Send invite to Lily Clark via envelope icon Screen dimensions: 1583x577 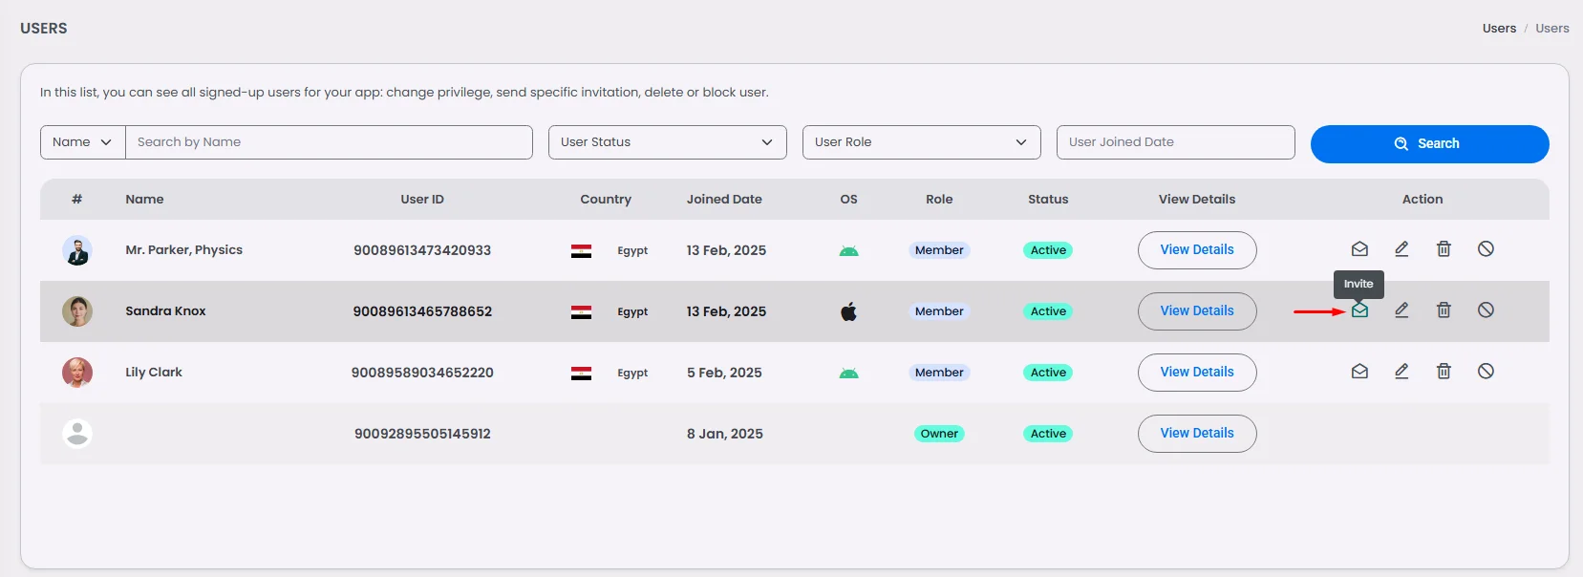[1359, 372]
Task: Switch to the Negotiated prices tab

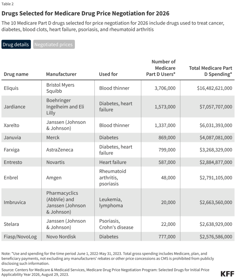Action: 54,45
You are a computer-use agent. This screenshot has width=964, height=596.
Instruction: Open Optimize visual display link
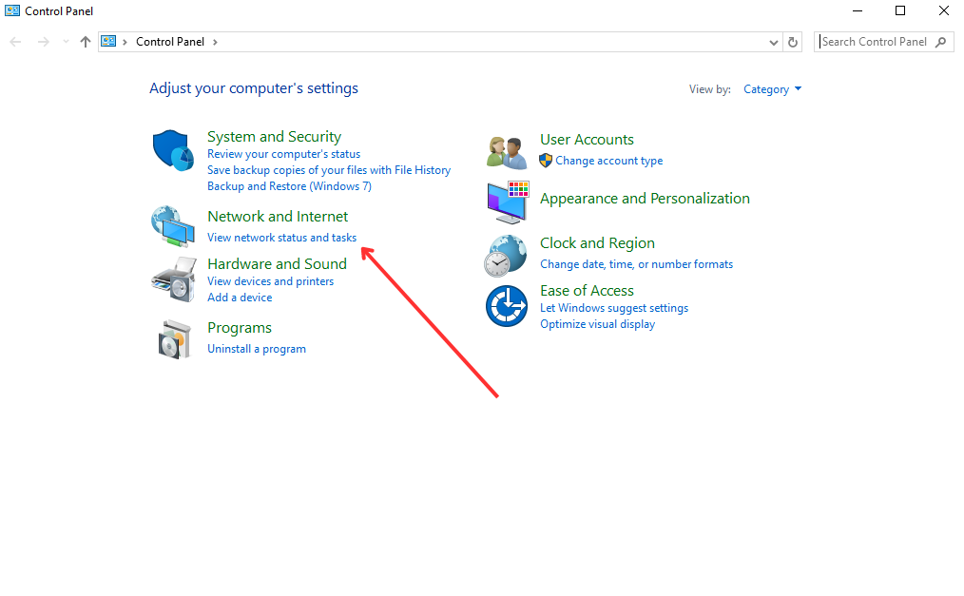click(597, 324)
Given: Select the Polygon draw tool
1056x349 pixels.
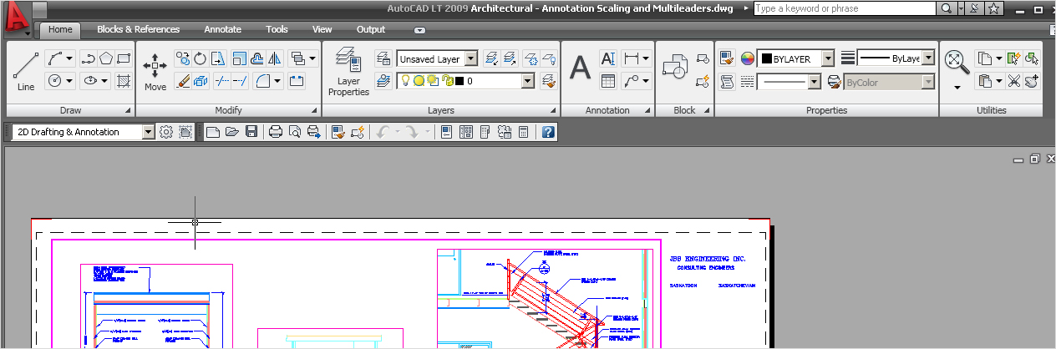Looking at the screenshot, I should point(106,58).
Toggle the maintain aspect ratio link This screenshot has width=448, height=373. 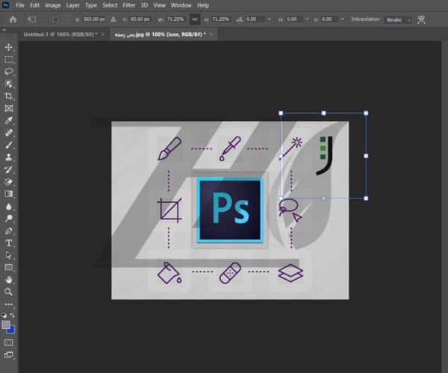(195, 19)
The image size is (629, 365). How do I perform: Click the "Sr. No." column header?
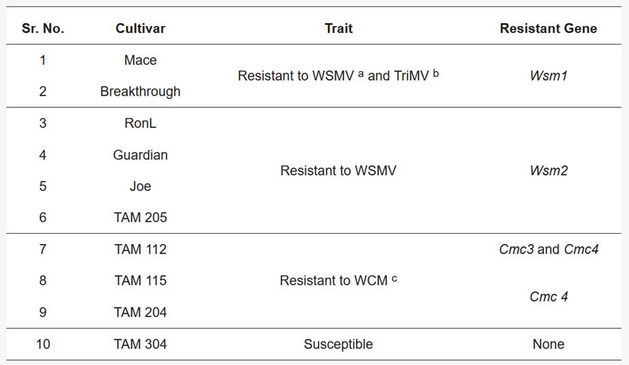(42, 28)
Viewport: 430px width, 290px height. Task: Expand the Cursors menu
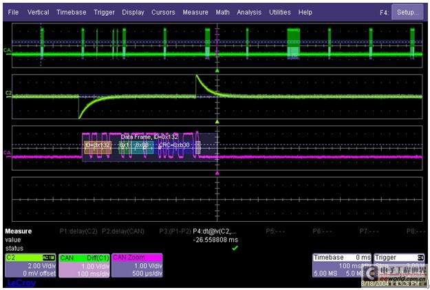pyautogui.click(x=164, y=12)
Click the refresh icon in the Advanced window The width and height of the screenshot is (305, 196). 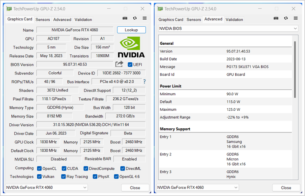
========================================================================
What to do: Only the lines from the one containing "Viewport: 430px width, 290px" through the last line of the material should be returned, exactly and without pictures.

Result for this exercise:
Viewport: 430px width, 290px height. Task: Expand the Cursors menu
pyautogui.click(x=164, y=12)
Click the refresh icon in the Advanced window The width and height of the screenshot is (305, 196). 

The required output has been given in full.